Il prezzo medio di un pacchetto di sigarette, oggi, è di circa 5 euro e sembrerebbe che, almeno per coloro che non possano permettersi un eventuale aumento, l'incentivo migliore per scoraggiare eventuali acquisti sarebbe quello di aumentare il prezzo del tabacco (un po' come successo in Francia negli ultimi tempi).
Danni per la salute e costi diretti ed indiretti sembrerebbero quindi gravare sulla spesa del singolo ma tale aumento potrebbe portare i fumatori più incalliti a passare ad alternative non solo più economiche ma anche più salutari come le sigarette elettroniche o l'acquisto di sigarette tradizionali tramite il mercato nero o "non ufficiale".

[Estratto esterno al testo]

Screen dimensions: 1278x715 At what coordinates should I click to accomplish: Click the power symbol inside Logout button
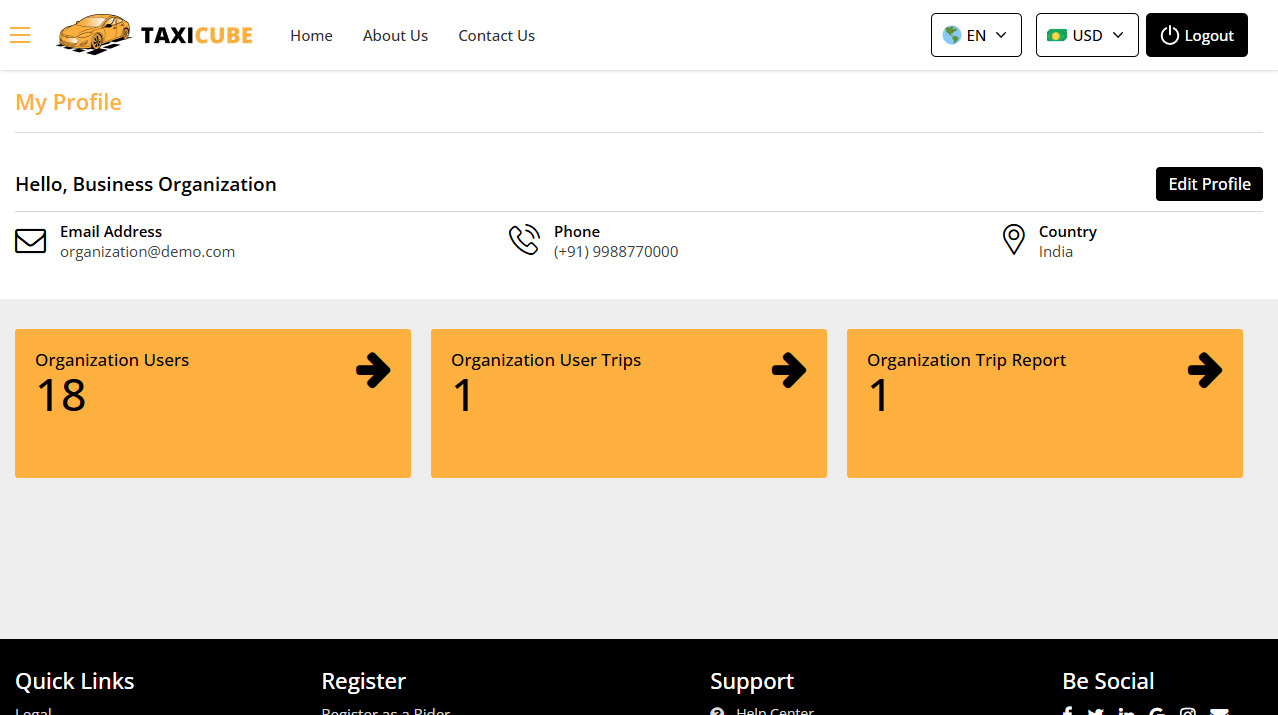coord(1169,34)
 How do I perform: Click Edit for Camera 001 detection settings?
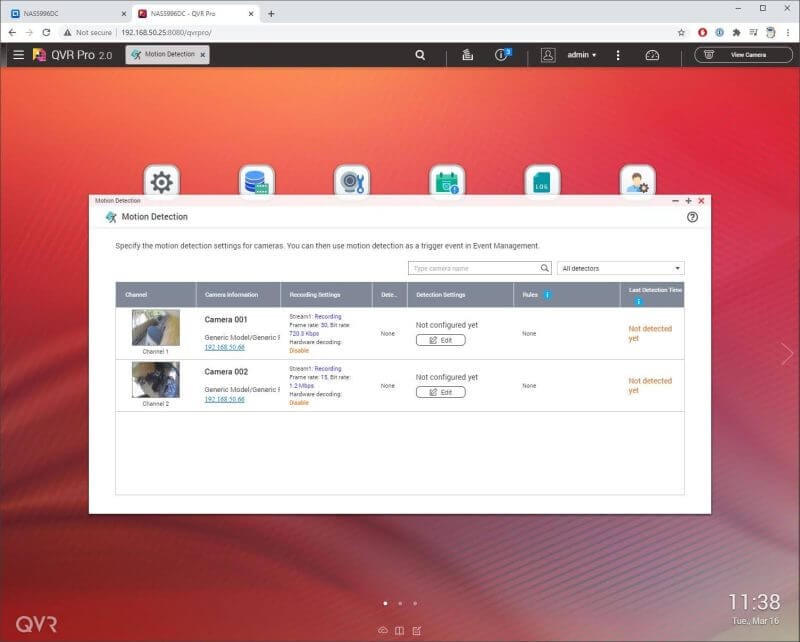click(440, 340)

“Undici milioni di italiani continuano a fumare e il numero non diminuisce – dice Giulia Veronesi, responsabile della Chirurgia Toracica e Robotica all’Istituto Clinico Humanitas di Milano. - Da anni siamo praticamente in una situazione di stallo: non riusciamo né a far calare in modo significativo il numero di quanti iniziano, né a far aumentare il numero di quelli che riescono a smettere”. Ecco perché servirebbero nuove strategie, come quella suggerita dall’indagine di Fondazione Umberto Veronesi, da sempre impegnata nella lotta al fumo, sia nelle scuole con il progetto «No Smoking Be Happy», sia nella popolazione generale."
Veronesi precisa che l'aumento del prezzo delle sigarette (e del tabacco in genere) potrebbe essere una strategia vincente così come lo sono stati, fin d'ora, le estensioni dei divieti nei parchi, stadi o locali ma tali regolamenti non bastano e serve un maggiore sostegno per incentivare la cessazione. Unica precisazione è che la Dott.ssa Veronesi sostegno della cessazione non menziona le sigarette elettroniche ma solamente farmaci e centri per la disassuefazione.
Lo studio, della Fondazione, evidenzia le possibilità con tre diversi gradi di aumento del prezzo del tabacco 20%, 50% e 100% mettendo in relazione diverse reazioni. Il 55 dei fumatori (a fronte dei 1.500 intervistati) afferma che smetterebbe di fumare ed un ulteriore 18% afferma che ne diminuirebbe l'uso. Le percentuali salgono insieme all’aumento del prezzo con una maggiorazione del 50% del prezzo a dire addio al tabacco sarebbe oltre il 20% dei fumatori, mentre diminuirebbe molto il 38,5. Se aumentano i prezzi smetterebbe, in definitiva il 46% ed il 32,4% ridurrebbe l'uso di sigarette tradizionali.
Il rischio di passaggio, secondo la Fondazione, ad altre soluzioni è però molto consistente: il 71% degli intervistati passerebbe alle sigarette elettroniche e il 20,5% cercherebbe di ricorrere all’acquisto tramite canali non ufficiali. Il 35% si è detto contrario all'aumento ma se tale aumento potrebbe servire come gettito fiscale per campagne antifumo e prevenzione la percentuale si alza al 57,3% e l'opposizione all'aumento scende al 21,2%.
E' pur vero come non si capisce come tale sondaggio non prende in considerazione le sigarette elettroniche come alternativa ma le sottoponga ad una determinazione come "alternativa", a quanto si evince, non favorevole basando solamente tale lotta, contro il tabagismo, nelle mani del prezzo e dei farmaci coadiuvati dai centri.